## WHAT TO PRODUCE
After locating the line that contains "Instruction: Click the", quote it and all lines after it through the end of the entries, and nothing more. Pictures stay out.

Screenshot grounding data
────────
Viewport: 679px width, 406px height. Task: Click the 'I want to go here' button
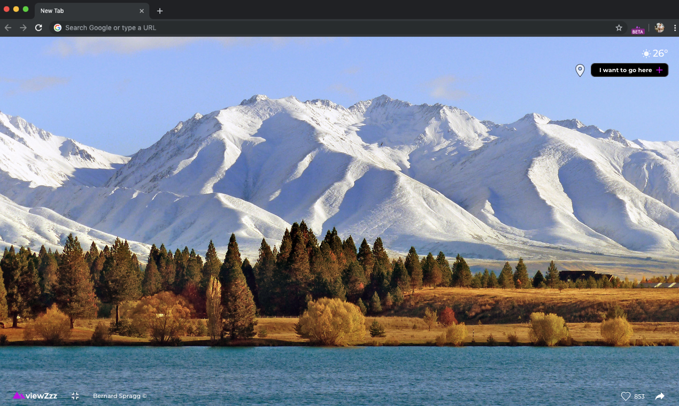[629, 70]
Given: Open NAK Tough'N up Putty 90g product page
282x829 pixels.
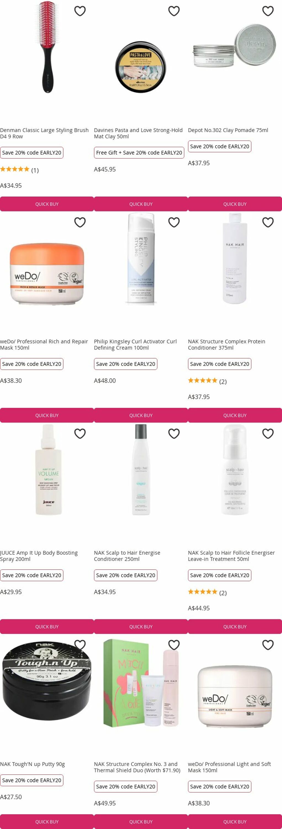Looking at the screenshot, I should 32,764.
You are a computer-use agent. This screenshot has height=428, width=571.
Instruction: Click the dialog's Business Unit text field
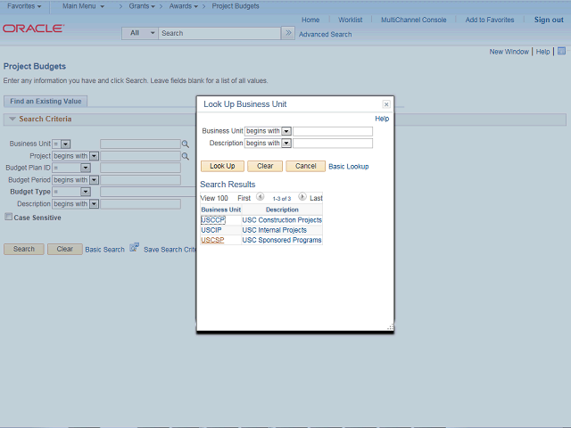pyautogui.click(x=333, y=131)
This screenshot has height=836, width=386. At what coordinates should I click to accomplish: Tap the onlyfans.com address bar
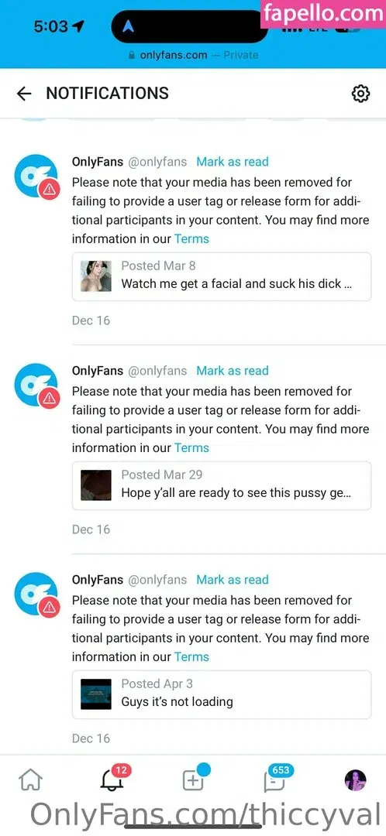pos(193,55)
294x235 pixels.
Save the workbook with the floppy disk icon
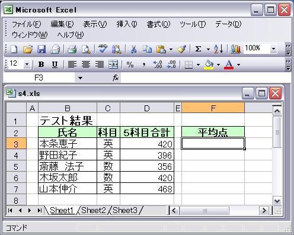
────────
## YOUR SOLUTION
Instruction: Click the dialog's Business Unit text field
pyautogui.click(x=333, y=131)
This screenshot has height=836, width=386. At what coordinates should I click to accomplish: Tap the onlyfans.com address bar
pos(193,55)
294x235 pixels.
Save the workbook with the floppy disk icon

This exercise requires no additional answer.